I managed to set up and configure a spark 2.1 with CDH 5.9 (pointing to the hadoop configuration directories) but I cant find which specific settings should I change in spark-env.sh to be able to access a Kerberized HDFS.
I tried to launch a shell with
spark-shell --master=spark://IP:PORT --keytab <path_to_keytab> --principal <principal@REALM>
But trying to read the files fails because spark cannot connect the NameNode, obviously the Namenode require a token...

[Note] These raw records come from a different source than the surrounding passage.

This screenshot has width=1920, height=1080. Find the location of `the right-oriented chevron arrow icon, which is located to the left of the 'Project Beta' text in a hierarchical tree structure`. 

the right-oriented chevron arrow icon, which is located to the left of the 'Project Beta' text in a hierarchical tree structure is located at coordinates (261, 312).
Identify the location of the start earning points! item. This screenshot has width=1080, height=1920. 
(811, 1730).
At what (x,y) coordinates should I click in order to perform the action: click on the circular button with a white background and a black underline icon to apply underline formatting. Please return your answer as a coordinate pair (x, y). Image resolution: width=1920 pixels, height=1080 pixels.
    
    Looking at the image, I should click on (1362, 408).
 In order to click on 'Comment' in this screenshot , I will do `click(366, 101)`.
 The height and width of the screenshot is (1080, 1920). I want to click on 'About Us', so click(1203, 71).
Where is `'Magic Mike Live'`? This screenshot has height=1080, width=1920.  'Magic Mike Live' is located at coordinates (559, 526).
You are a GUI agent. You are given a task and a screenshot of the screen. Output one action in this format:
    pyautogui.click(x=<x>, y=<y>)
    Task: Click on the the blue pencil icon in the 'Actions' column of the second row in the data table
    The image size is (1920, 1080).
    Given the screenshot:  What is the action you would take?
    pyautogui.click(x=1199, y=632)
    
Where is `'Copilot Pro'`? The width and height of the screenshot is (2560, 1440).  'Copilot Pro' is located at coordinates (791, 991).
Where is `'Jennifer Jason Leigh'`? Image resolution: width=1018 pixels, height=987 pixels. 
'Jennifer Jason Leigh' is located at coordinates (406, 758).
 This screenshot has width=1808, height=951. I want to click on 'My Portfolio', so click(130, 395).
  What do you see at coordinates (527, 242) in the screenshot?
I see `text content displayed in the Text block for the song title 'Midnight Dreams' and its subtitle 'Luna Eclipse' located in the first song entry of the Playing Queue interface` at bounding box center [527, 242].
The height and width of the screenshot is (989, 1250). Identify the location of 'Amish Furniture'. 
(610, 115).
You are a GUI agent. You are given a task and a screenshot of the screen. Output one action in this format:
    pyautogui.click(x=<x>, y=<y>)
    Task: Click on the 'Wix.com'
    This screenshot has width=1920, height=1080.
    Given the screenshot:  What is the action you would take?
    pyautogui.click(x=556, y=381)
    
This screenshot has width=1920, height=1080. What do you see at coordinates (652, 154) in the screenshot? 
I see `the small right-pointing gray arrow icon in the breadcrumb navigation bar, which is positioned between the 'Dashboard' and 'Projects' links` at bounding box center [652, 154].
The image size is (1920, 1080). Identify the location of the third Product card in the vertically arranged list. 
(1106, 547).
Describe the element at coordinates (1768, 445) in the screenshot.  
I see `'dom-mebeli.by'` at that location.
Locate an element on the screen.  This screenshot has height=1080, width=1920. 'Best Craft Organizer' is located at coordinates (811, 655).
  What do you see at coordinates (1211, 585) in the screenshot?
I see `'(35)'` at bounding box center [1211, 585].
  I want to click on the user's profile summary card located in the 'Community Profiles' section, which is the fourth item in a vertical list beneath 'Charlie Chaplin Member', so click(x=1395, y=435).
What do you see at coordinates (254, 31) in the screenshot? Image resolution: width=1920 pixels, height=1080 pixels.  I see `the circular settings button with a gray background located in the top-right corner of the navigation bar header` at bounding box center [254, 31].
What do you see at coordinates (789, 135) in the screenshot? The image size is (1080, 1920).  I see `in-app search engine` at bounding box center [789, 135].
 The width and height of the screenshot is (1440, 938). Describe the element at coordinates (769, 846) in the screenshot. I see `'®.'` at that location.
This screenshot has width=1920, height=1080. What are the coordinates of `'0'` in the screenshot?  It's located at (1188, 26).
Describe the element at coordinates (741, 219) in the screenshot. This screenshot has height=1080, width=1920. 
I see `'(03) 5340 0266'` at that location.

Caused by: java.io.IOException: Failed on local exception: java.io.IOException: org.apache.hadoop.security.AccessControlException: Client cannot authenticate via:[TOKEN, KERBEROS]; Host Details : local host is: "cl1deb03dn/10.0.0.6"; destination host is: "cl1deb01nn.lab.hadoop.cloudapp.net":8020;
Should I create for the master and slave specific principals in KDC. If yes, where should I place the keytabs and where to put the configuration - which principal to use and where is the file?
Instead of setting properties within spark_env.sh, you may want to look at setting HADOOP_CONF_DIR environment variable to point to configuration files for Namenode and YARN. Cloudera Manager can help manage these configuration files and even distribute those to servers configured as gateway nodes.